Ma il giornalista, prima di formare, non deve informare? E prima d’informare, non deve informarsi? Certo, direte voi, ma che c’entra tutto questo con l’editoriale di Filippini? C’entra, c’entra! Se avesse letto la legge elettorale e sapesse un po’ di sistemi elettorali il buon Gianni avrebbe anche saputo che la legge elettorale sarda, approvata l’estate scorsa, dà la maggioranza assoluta a chi raggiunge almeno il 25% dei voti e ne prende uno in più delle altre liste. E gli altri? Il secondo raggruppamento prende il resto. E il terzo. Niente, se non raggiunge almeno il 10% dei voti. E’ una disciplina . secondo voi - fatta per contenere l’astensione o per incentivarla? Per chi votano le minoranze sicure di non superare la soglia di sbarramento tanto da non presentare lista? E coloro che non vogliono far convergere il proprio voto sui grandi schieramenti, su B. o Renzi? Certo, Filippini non s’immedesima, neppure gli viene l’idea di essere parte di una minoranza, che so? di un’avanguardia politica-intellettuale. Che cosa sono le minoranze? Gruppi di presuntuosi masochisti astratti e inutili! Se non si adeguano e insistono, meglio farli fuori. Anzi, no! Si fanno fuori da sé. Uccisi dalla loro superbia intellettuale o dall’integralismo etico. E allora di che preoccuparsi? Se la sono cercata!

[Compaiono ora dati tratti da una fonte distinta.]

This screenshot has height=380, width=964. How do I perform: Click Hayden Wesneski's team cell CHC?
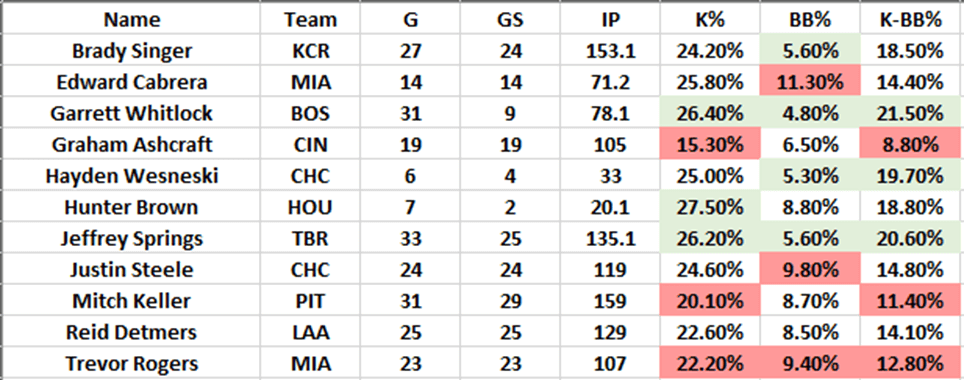[310, 176]
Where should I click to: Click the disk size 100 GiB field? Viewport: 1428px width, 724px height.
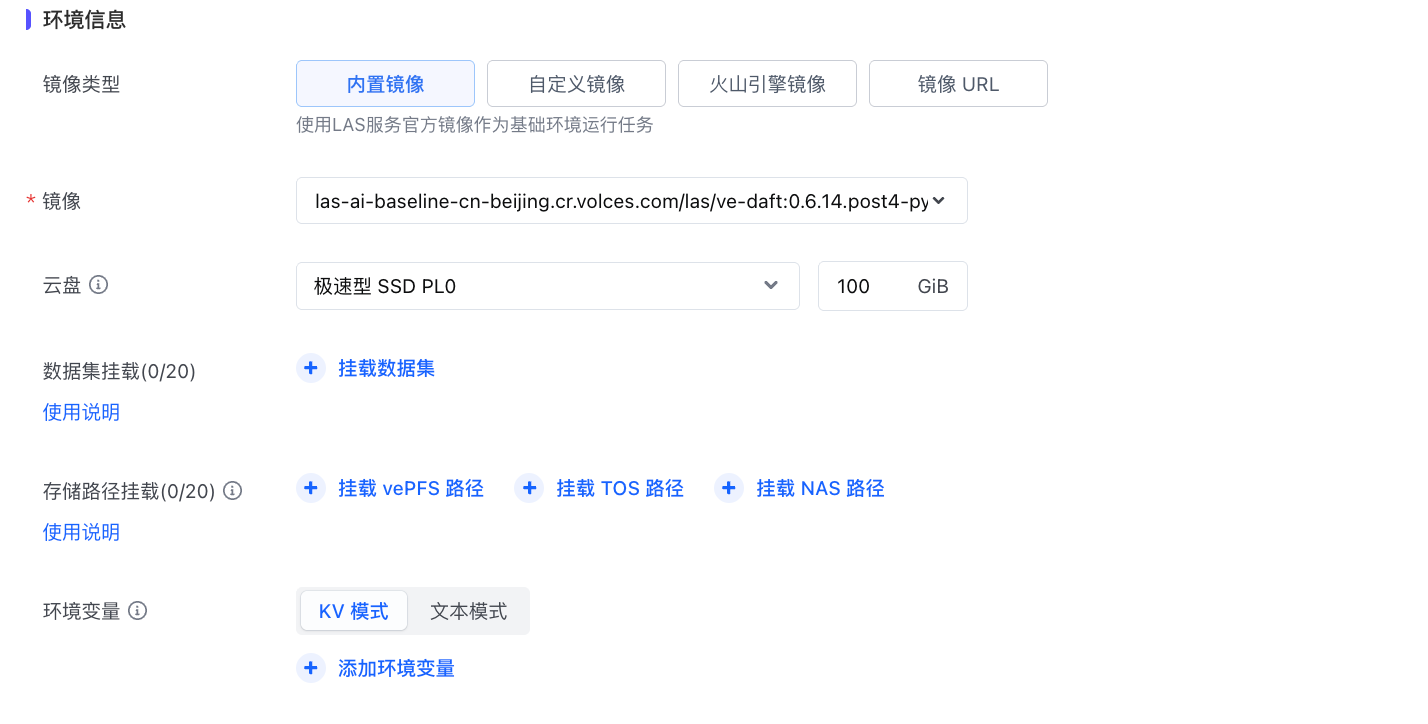pyautogui.click(x=860, y=286)
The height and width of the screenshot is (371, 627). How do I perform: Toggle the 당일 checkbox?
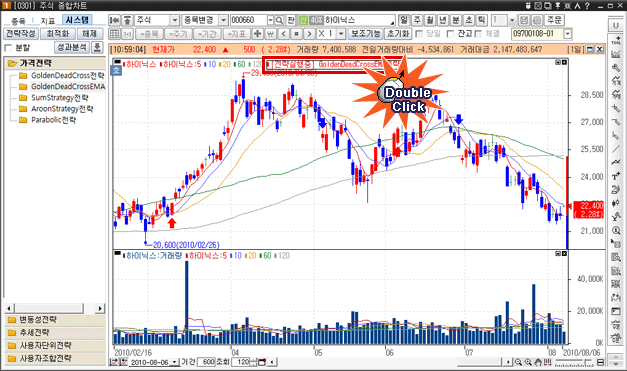coord(419,34)
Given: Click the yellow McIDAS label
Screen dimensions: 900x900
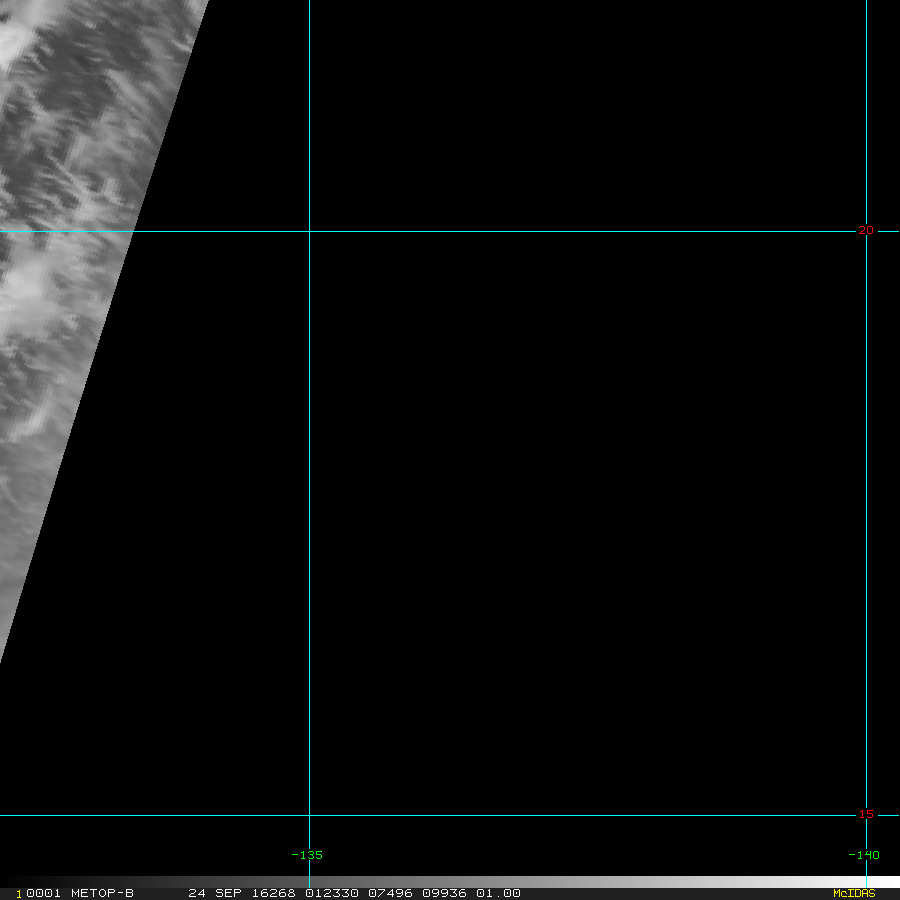Looking at the screenshot, I should pyautogui.click(x=854, y=893).
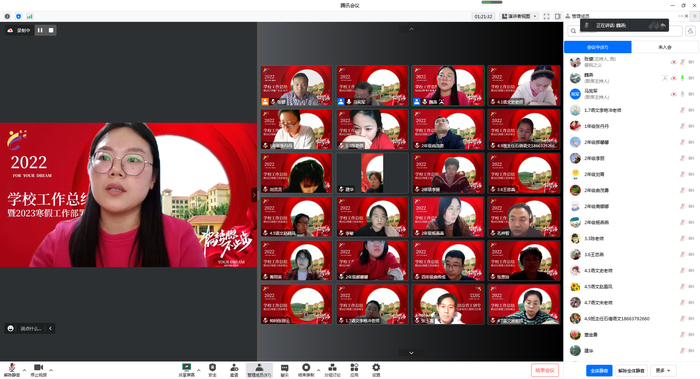Click the blue mute all button
Image resolution: width=700 pixels, height=379 pixels.
click(x=599, y=371)
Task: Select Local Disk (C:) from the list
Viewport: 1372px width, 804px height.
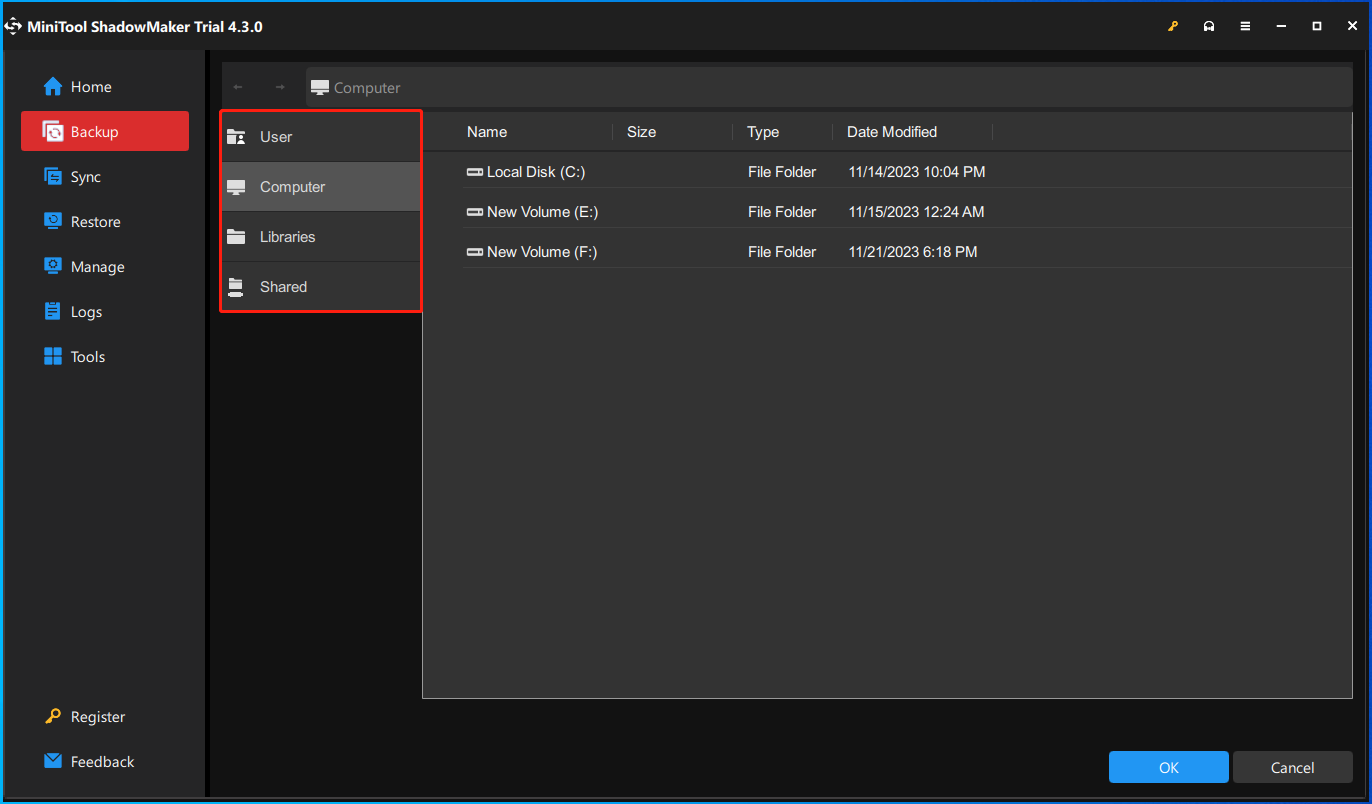Action: click(x=535, y=171)
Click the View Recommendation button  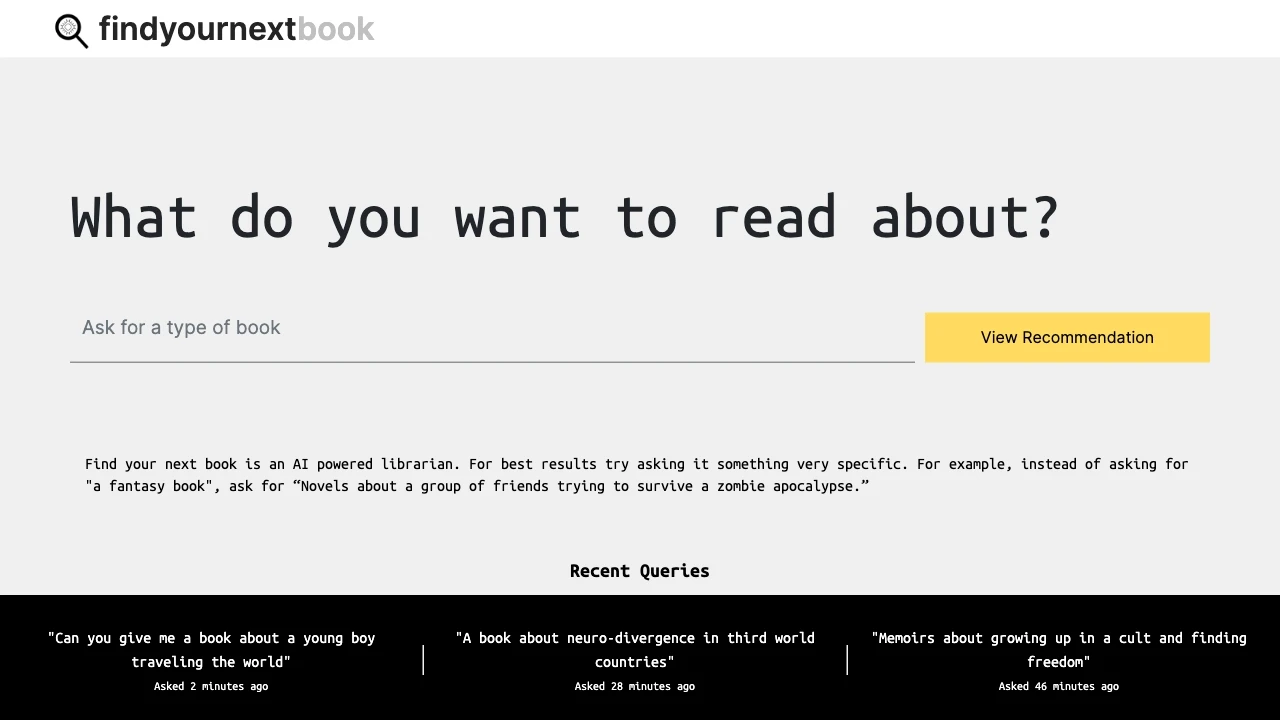pyautogui.click(x=1066, y=337)
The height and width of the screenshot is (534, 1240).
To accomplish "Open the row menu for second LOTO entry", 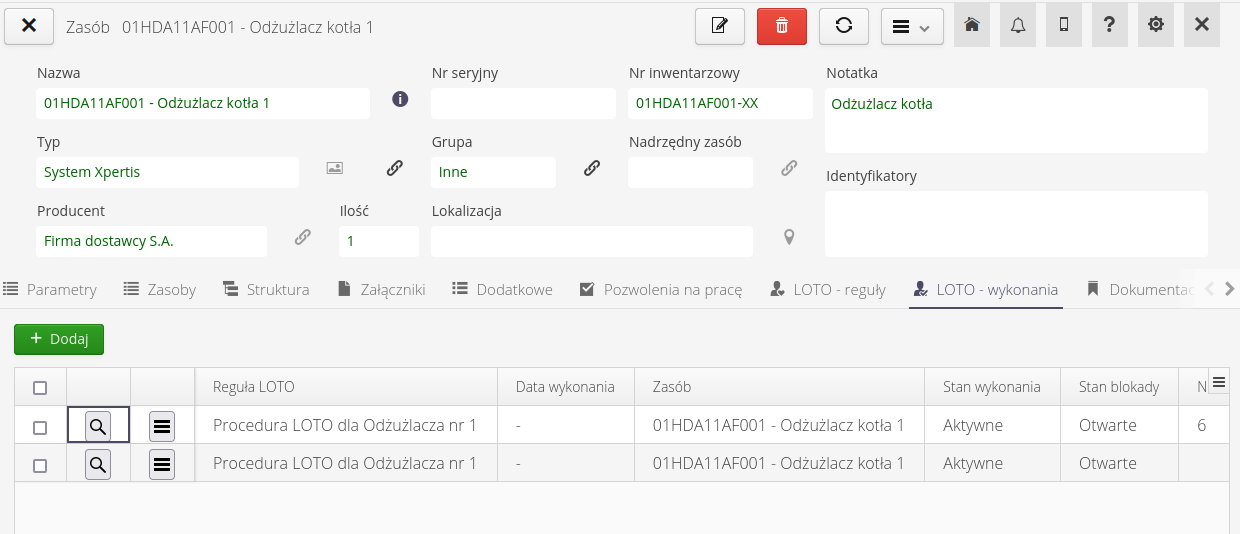I will 162,464.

Chiedere a Filippini di adombrare un’incostituzionalità della legge elettorale sarda, per alcuni versi non dissimile dal porcellum, è come chiedere ad un gatto di volare. Eppure la Costituzione dice che il voto è uguale. E lo ha detto anche la Consulta nella sentenza che ha demolito il porcellum. Uguale in entrata, nell’urna, e in uscita, nella trasformazione del voto in seggi. Si può correggere il proporzionale, ma non stravolgere con premi che falsano la volontà popolare, che impediscono la rappresentanza anche a minoranze corpose. Ma queste son cose astratte, da legulei e filosofi, il buon Gianni fa semplice e sensata educazione civica, pensa a convincere i distratti, gli indifferenti e gli indecisi. Parole sue. Non gli è nemmeno passato per la zucca che molti di costoro non sono per nulla distratti. Anzi sono molto attenti, certo più di lui. Non sono indiffernenti, anzi sono molto impegnati, almeno quanto lui, E non sono indecisi, anzi sono fortemente determinati. Non dico che siano la parte migliore della società, ma certo non sono la peggiore. Privati del diritto di voto dalla legge elettorale che impone loro di votare chi avversano, usano l’unica arma che gli è rimasta il giorno del voto: si astengono. Danno un segnale forte: non in mio nome, not in my name. Resistono, come possono. Ma per Filippini il diritto di resistenza è votare quelli che ti opprimono, idealmente e, spesso, materialmente. Resistenti sì, ma con la sindrome di Stoccolma!